Interesting, though, is that the CBC, which owns CBME-FM-1 at 104.7, did not intervene in this case, even though there was a big potential for interference. This could open the door to another application for 104.5, provided it only interferes with 104.7 in the eastern part of the island where people could hear CBC Radio One better on 88.5 anyway. (Such a transmitter would still have to protect Boom FM at 104.1 in St-Jean-sur-Richelieu and Espace Musique at 104.3 in Trois-Rivières.)
When I saw this application originally, I sort of wondered if they were trying to move to FM sort of through the back door. Add the extra transmitter, and then over time move to drop the AM one altogether.
If they wanted a better signal, I don’t understand why they didn’t apply to increase power on their AM signal or perhaps to find a better transmitter site that would allow them better coverage in that area.
They said they looked at those options and found them impractical.

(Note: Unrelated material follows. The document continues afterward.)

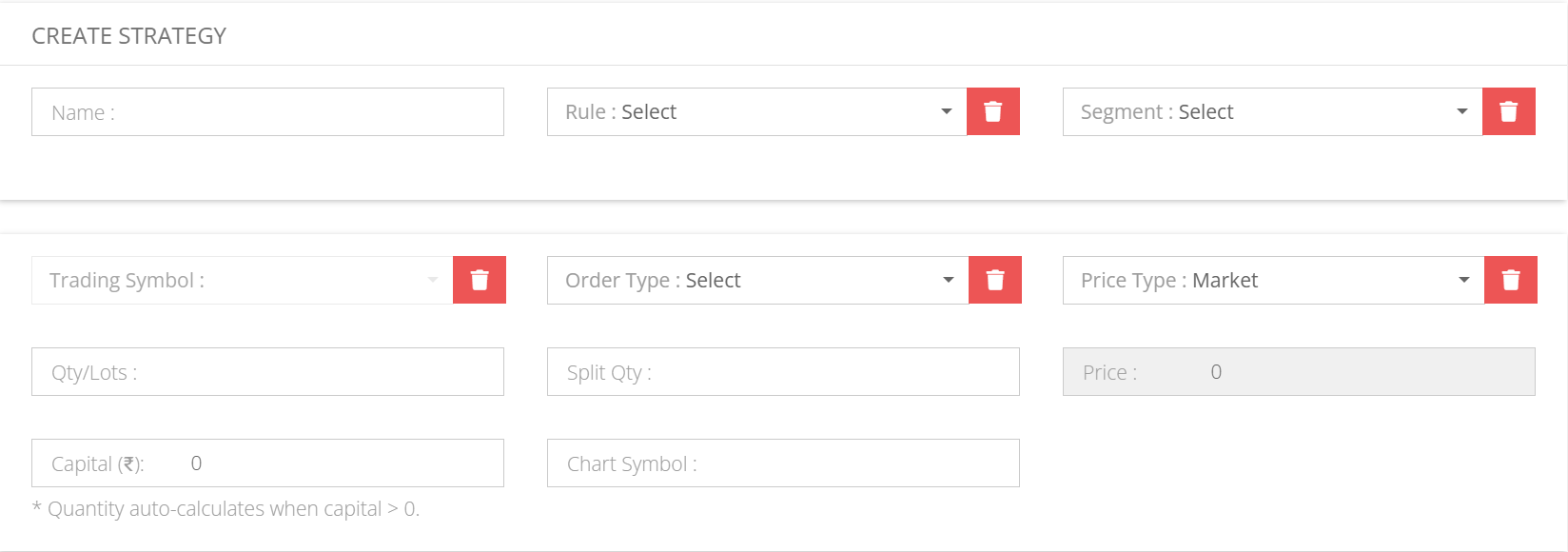The image size is (1568, 552).
Task: Select the Split Qty input box
Action: pyautogui.click(x=783, y=372)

It’s just my opinion, but the fact that CBC didn’t intervene here tells me just how unimportant the 104.7 relay of 88.5 is. Every time I am in the areas that supposedly can’t hear 88.5 (Hampstead, Cote-St-Luc, etc), I always check and 88.5 is booming in. I still feel that there were probably a handful of people, most likely with crappy FM radios, who complained that they couldn’t pick up 88.5 when CBC switched from 940 AM to FM, triggered that application for 104.7. Given the dismal ratings of CBC Radio One in Montreal, just how many could it have been anyway! I wonder if CBC has any numbers to indicate the number of people who actually use 104.7 simply because they can’t hear 88.5. As it turns out, I find that 104.7 has excellent reach, far beyond the targeted area where the supposed problem existed.
Sheldon, I think that the dismal ratings are enough to make you wonder how CBC merits so much to serve so few so poorly! I suspect they don’t complete about possible interference because they don’t want to have the discussion at all.
Now, a question for you. I looked at the CHOU AM transmitter location (you can find it on Google maps) and it appears to be a single element antenna on top of a single story warehouse type buildings, directly in line with the airport (talk about bad planning!). How much do you think they would need to increase the power of their current setup to better cover the mid-eastern (see the pun there) part of the island? It’s pretty flat line of site stuff, there are no real signficant obstructions going that way, there are not even any large buildings in the area. Would an increase from say 2KW to 5KW or even 10KW address the issues? What would be the nearest stations they would have to protect from interference? I am seeing a low power in Chicago, and another in Washington. Is the frequency power limited?